How big will that upgrading task be? It’s hard to envision what the sense of scale will be.

I don’t think the upgrading is massive. But small upgrades are a challenge when they’re brought across an entire mass of hospitals that have different tweaks and customizations, and may already be behind in terms of upgrades. And some people may be stuck, in that the system they’re using isn’t going to be upgraded by their vendor to the new 2014 specifications. What do they do? They can self-certify, or buy a new system.

So if you’re a hospital with an outdated version of your vendor’s EHR product, you could be faced with a situation where your vendor is going to abandon the version you  have, and you could be faced with a fully new implementation right now?

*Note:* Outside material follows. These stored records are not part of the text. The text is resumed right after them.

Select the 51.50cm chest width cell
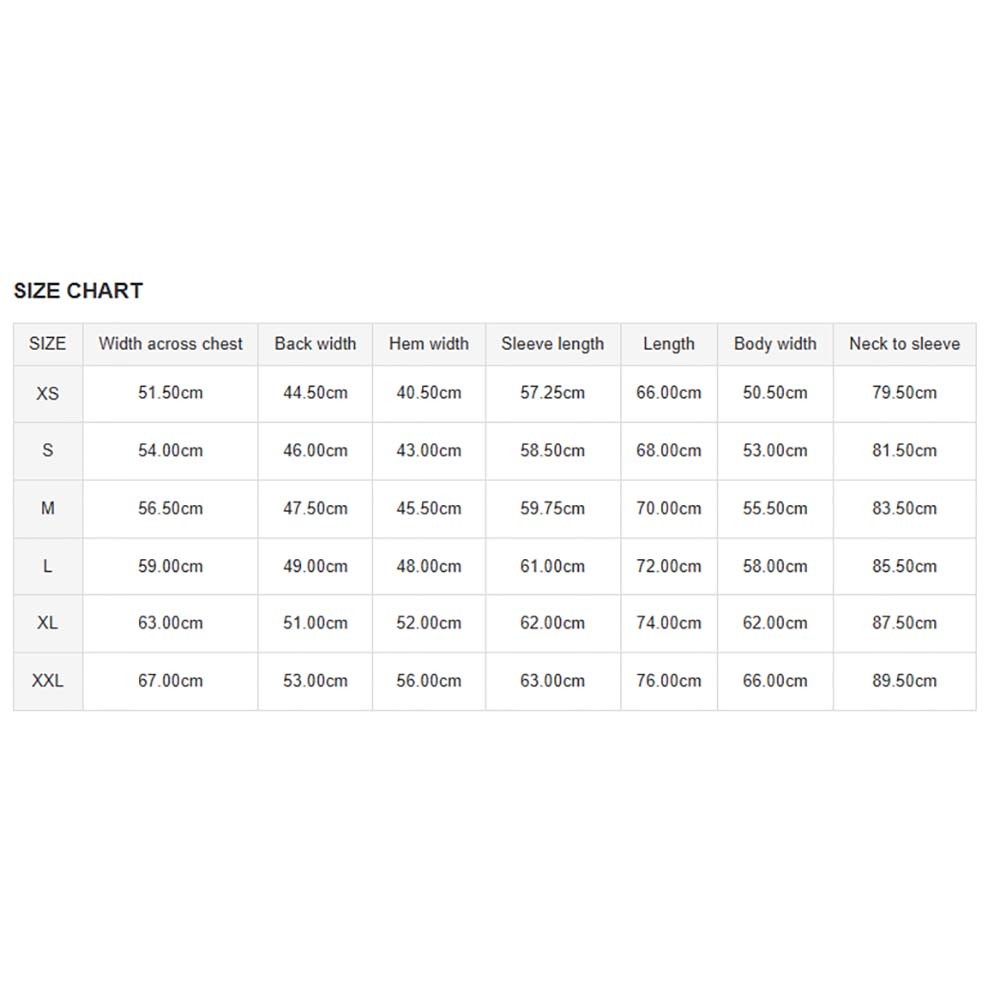The height and width of the screenshot is (1000, 1000). click(170, 393)
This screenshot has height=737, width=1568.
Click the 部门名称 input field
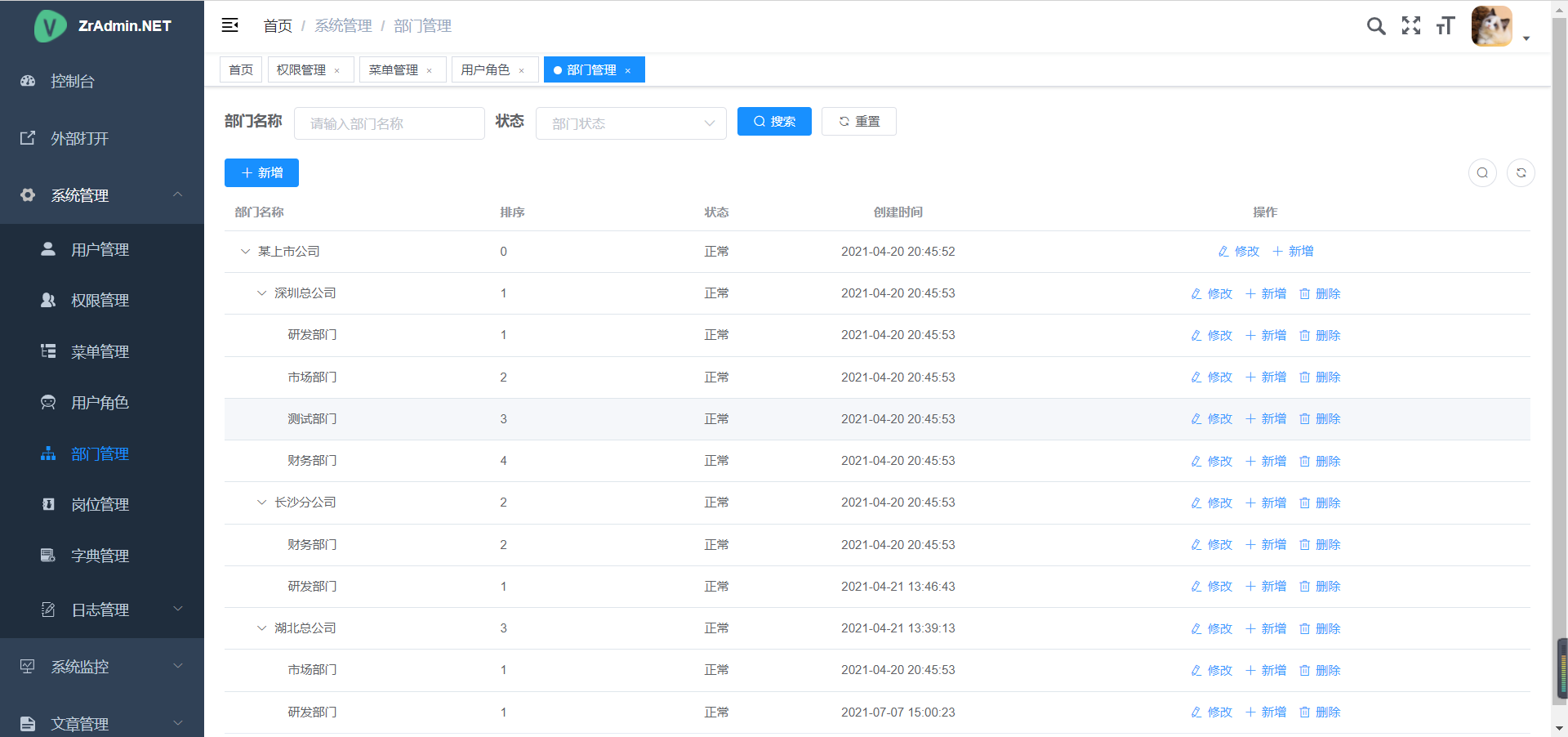pyautogui.click(x=389, y=123)
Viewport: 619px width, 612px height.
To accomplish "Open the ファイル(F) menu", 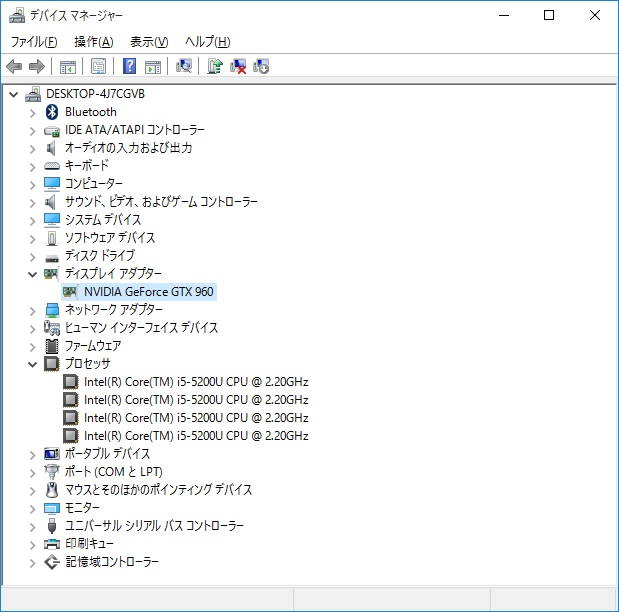I will (x=33, y=41).
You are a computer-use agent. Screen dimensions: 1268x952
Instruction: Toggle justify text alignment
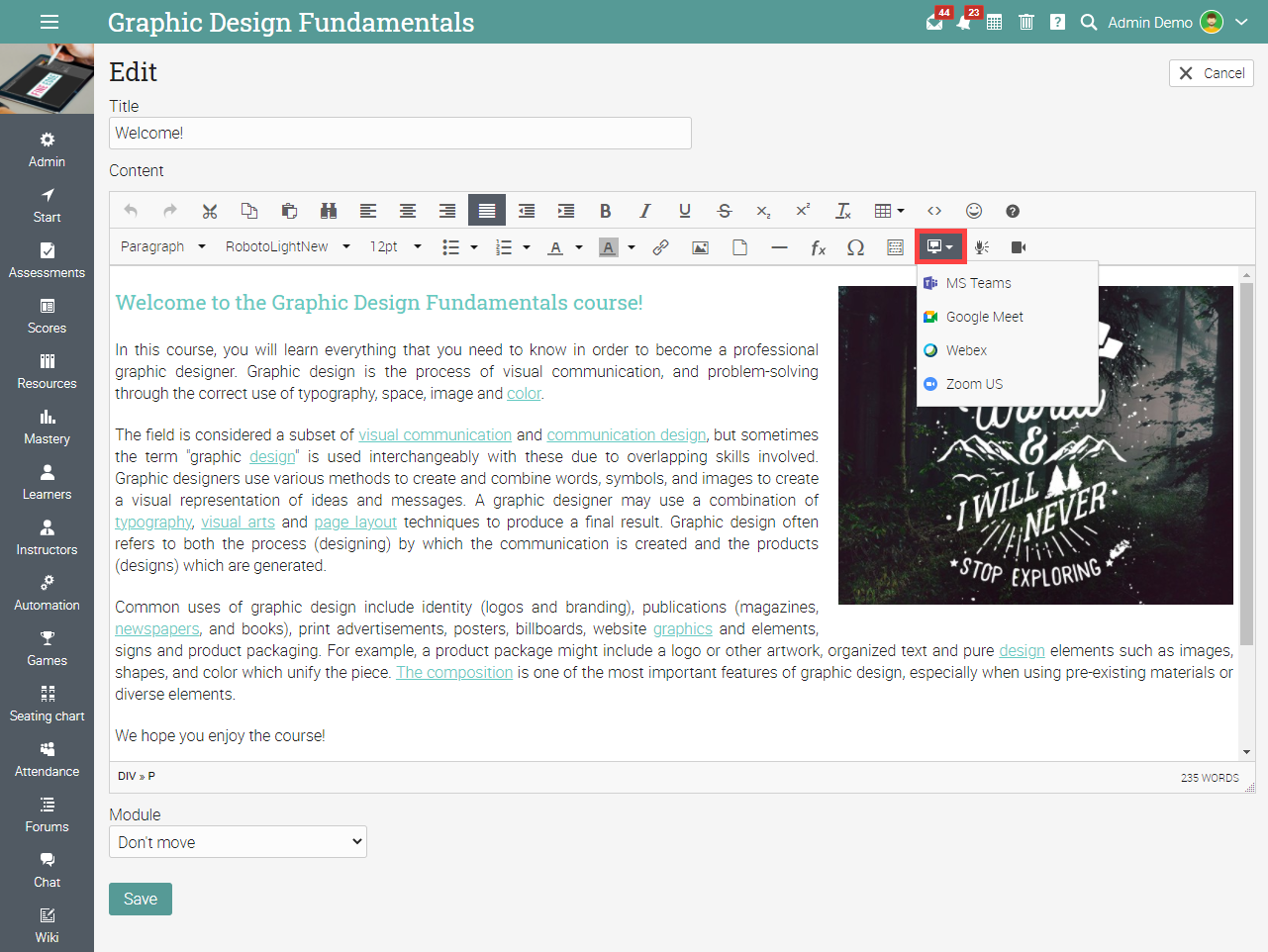tap(486, 211)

Yes. And you don’t want to tell people they’ll need a huge upgrade, too far in advance, because that would be difficult; but I just think that nobody thought about the trouble that would occur with the 2014 system requirements. And it’s not new news; it’s just that we weren’t really paying attention, and people didn’t really understand that the requirements would be changed. And they are going to be changed; for instance, you have to code your new problem list in SNOMED as opposed to in ICD-9. And that will be one of the 2014 requirements. And that affects everyone.

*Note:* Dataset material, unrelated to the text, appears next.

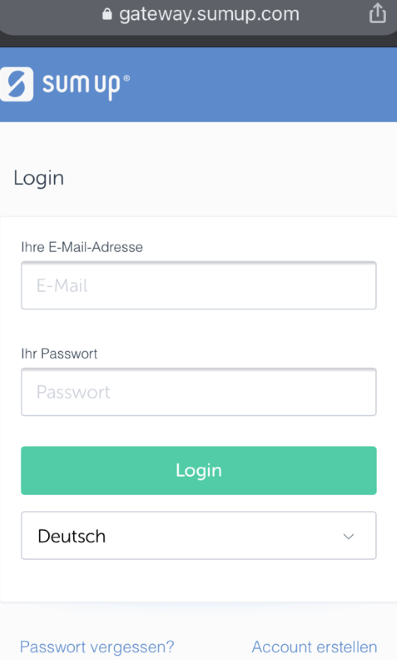Select the gateway.sumup.com address text

pyautogui.click(x=209, y=14)
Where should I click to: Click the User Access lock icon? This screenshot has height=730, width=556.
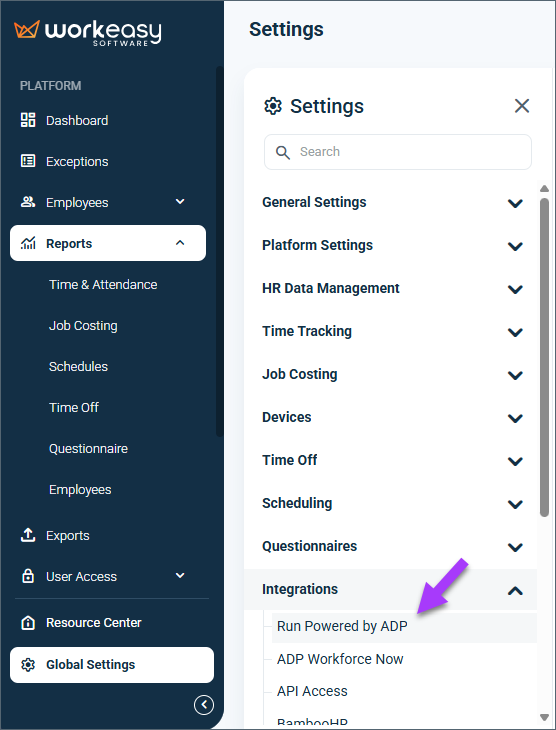28,576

The irony is that the National Library of Medicine is working on a translation between SNOMED and ICD-10, which now won’t be implemented as early as had been expected. And they’ve greatly increased the amount of information that has to be transmitted and that has to be made available for sharing with patients.

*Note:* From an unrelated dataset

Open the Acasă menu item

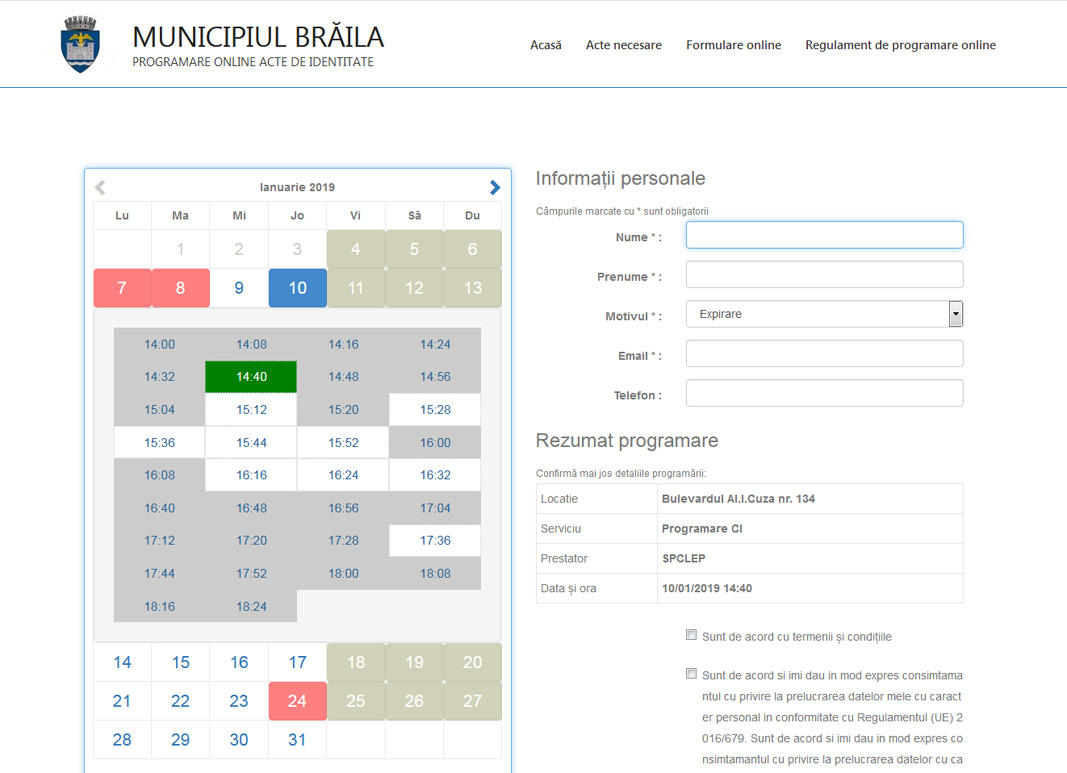pos(545,45)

So the amount of work that has to be accomplished in a short time is much more remarkable than people realized?

Yes, and everybody thought that giving everyone an extra year to be in Stage 1 would be a solution; but the fact that you have to manage this system certification issue really takes away from that. The other thing is everything below the line on the hospital chart; and who’s paying attention to that? And they really haven’t declared much of anything beyond 2013, except that there will be penalties. Well, 2013, for hospitals, starts in October of this year! So I think we really haven’t had enough discussion about getting everyone who wants to be a meaningful user to get their system prepared in time. Remember, this was supposed to come out in draft form in December, and didn’t.

Also, information exchange at transitions of care used to be a menu requirement, and is now a core requirement. So in Stage 2, you have to exchange information at transitions of care. In Stage 1, you had to test that capability, and test it with someone in a different corporate entity. And in Stage 2, which will start in 2013 for people who started in 2011; and the proposal is that you will have exchange information of your patients, and for 10 percent of your patients, that information exchange with the next provider of care, has to be done electronically. So instead of testing one time, you will actually have to do it 10 percent of the time, under Stage 2. And the proposed rule says it actually has to be with a different vendor product. The fine print is important! I’m actually encouraging people to write in about this. And because of that, many people in a geography have standardized on one vendor product. Where would you exchange in the Northwest? And are you going to pick your PCPs, based on that they have a foreign system? And in many cases, PCPs and specialists are going to have the same system. So the implications of it are bizarre.

And I’m sure that that requirement will be changed, but my whole point is that there are a lot of subtle things in this rule related to the details that have changed, and the standards that have changed, that will engender comments. I think the comments on this particular requirement, for example, will be more. So when will we have the final rule on Stage 2? In August? I certainly don’t think it will be ready in July. So I think people are underestimating the amount of change that will be required. And I think we need to be cautious about the schedule.